Cheerio: Guarantee a Cheerio.load(dom) overload

Created on 25 Dec 2017 · 8Comments · Source: cheeriojs/cheerio

Since there is no built-in stream-reading method in Cheerio (see the discussion), I have built my own:

function fromStream(stream) {
    return new Promise((resolve, reject) => {
        const parser = new htmlparser.Parser(new htmlparser.DomHandler((err, dom) => {
            if (err) {
                reject(err);
            } else {
                resolve(cheerio.load(dom)); // <-- Not public API!
            }
        }));

        stream.on('error', reject)
            .pipe(parser)
            .on('error', reject);
    });
}

Even though the call cheerio.load(dom) works*, it actually does not conform to Cheerio's public API, which states that load only accepts a string (cf. README, code).

Could the public API be extended to include a Cheerio.load(dom) overload, where dom is a DOM tree compatible to the output produced by htmlparser.DomHandler?

*) see https://github.com/IonicaBizau/scrape-it/issues/83#issuecomment-353850115.

Source

ComFreek

👍5

Most helpful comment

@coryarmbrecht The streams I mentioned above and (afaik) parse5's ParserStream only deal with the problem that you would need to store all the HTML in memory if you had not such streaming approaches. Why would you need to store all the HTML in memory if you were to feed it into the parser chunk-by-chunk anyway?
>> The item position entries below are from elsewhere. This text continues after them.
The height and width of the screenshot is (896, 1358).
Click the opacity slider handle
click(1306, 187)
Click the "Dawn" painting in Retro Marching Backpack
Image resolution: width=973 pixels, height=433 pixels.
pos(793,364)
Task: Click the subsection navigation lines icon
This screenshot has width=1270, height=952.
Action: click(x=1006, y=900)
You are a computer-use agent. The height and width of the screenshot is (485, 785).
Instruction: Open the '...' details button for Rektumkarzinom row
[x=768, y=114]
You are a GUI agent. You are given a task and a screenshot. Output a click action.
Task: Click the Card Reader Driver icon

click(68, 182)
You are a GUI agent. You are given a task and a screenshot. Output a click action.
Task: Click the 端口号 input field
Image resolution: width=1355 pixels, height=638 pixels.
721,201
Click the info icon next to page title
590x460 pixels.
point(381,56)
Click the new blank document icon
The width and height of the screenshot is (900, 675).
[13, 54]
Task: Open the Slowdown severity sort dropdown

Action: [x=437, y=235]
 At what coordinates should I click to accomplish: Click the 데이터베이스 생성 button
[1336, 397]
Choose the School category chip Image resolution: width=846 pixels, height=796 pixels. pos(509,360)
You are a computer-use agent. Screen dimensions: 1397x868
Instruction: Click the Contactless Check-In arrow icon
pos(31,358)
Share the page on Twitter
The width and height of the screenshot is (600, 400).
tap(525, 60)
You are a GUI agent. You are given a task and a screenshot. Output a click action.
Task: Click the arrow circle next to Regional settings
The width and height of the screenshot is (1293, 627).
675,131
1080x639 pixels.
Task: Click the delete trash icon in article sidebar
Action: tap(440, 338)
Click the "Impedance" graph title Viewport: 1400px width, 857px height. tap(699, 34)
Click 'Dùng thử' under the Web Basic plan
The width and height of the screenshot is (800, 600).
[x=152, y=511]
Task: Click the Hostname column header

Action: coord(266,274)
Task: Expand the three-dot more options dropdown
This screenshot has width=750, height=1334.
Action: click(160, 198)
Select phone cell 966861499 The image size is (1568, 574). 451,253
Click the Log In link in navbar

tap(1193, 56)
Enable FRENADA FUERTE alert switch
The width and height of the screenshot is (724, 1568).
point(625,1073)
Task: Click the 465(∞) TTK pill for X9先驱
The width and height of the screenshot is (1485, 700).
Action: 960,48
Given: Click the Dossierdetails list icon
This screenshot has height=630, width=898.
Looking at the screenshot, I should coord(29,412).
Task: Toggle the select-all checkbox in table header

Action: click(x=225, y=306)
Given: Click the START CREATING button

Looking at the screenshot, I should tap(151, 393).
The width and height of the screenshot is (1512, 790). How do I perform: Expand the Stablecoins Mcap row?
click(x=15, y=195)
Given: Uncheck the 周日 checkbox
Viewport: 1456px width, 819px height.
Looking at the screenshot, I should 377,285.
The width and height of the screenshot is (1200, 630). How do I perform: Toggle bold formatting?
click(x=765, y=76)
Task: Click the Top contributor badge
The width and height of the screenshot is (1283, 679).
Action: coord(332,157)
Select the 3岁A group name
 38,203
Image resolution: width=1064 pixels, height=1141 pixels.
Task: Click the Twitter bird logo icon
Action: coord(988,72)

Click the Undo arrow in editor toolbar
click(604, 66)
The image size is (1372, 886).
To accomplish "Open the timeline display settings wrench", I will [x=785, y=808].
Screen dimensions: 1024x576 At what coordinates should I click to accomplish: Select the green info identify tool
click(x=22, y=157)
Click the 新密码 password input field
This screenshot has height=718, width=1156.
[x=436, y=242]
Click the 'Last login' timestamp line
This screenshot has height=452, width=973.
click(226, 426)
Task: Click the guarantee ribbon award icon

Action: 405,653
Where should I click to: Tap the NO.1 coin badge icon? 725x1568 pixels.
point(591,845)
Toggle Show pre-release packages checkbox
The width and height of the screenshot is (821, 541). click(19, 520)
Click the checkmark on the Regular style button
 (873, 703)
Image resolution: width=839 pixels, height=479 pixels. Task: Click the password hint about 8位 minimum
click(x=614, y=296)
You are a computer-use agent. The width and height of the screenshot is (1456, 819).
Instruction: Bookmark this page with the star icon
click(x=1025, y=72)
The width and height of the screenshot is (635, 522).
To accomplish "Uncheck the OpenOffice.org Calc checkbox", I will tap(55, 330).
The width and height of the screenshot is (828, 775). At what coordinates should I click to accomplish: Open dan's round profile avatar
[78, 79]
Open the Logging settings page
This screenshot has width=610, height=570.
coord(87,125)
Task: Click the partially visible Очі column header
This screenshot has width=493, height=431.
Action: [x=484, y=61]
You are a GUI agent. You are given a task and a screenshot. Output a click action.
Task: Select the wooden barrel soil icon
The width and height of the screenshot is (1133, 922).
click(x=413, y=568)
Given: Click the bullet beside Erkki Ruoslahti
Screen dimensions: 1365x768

What you are describing, is called SAX parsing in case of XML, for example. By a quick search, I found sax-js, but I have no idea how up-to-date it is.

ComFreek on 8 Feb 2018

👍3

All 8 comments

This would need to use http://inikulin.github.io/parse5/classes/parserstream.html for HTML, otherwise happy to add this as an additional method (.stream or something)!

fb55 on 25 Dec 2017

Great to hear!

I think .stream should also support streaming HTML fragments. This is something parse5 seems to be missing at the moment in ParserStream (cf. parseFragment), see https://github.com/inikulin/parse5/issues/227.

PS: I've just realized that I constantly referred to the "old" master branch in my previous comment. Maybe it would be a good idea to directly link from NPM to the v1.0.0 branch or to mention it in master's README.

ComFreek on 26 Dec 2017

Glad to see there's development here! I just hit this snag as I have been changing my sync node script to streams. @ComFreek I have looked at your nested links, but it is beyond my knowledge-

Is fragments support a requirement for streaming to Cheerio selectors? Like $('a.new-link').each? I guess it comes down to how chunks are separated, and it makes sense that you need to wait for certain tags (large containers) to be closed.

If I wanted to start going in your direction and try get Cheerio to work with streams (I was thinking a through stream), where should I start? It sounds like without fragment support, I can't just do something like:

const links = []
let readStream = fs.createReadStream(htmlFile);
    let chunks = []

    // Listen for data
    readStream.on('data', chunk => {
        //chunks.push(chunk)
        $('a.new-link').each(function(i, elem) { 
            links[i] = elem
        })
    });

coryarmbrecht on 7 Feb 2018

👍2

What you are describing, is called SAX parsing in case of XML, for example. By a quick search, I found sax-js, but I have no idea how up-to-date it is.

ComFreek on 8 Feb 2018

👍3

@ComFreek, ok I think I figured out my disconnect. I was thinking that if a single chunk has an opening element tag <span>, but doesn't have the closing tag </span>, then Cheerio (or another DOM selector lib) can't read it properly- and you're going to need to store that element's tag in memory until it closes </span>. Once it finally closes, then you can use a selector func. I was thinking I would need the entire containing element to finish streaming in order to retrieve the children. Silly me.

But, I guess all you really need is the opening tag, and the closing tag is just a sign of where to stop. I was thinking about the chunks as needing to be complete objects in order to parse correctly, and not how I just need the beginning tag.

coryarmbrecht on 9 Feb 2018

There is also the parse5.SAXParser option. Should we try and create a streaming solution based on this - anyone up for it ?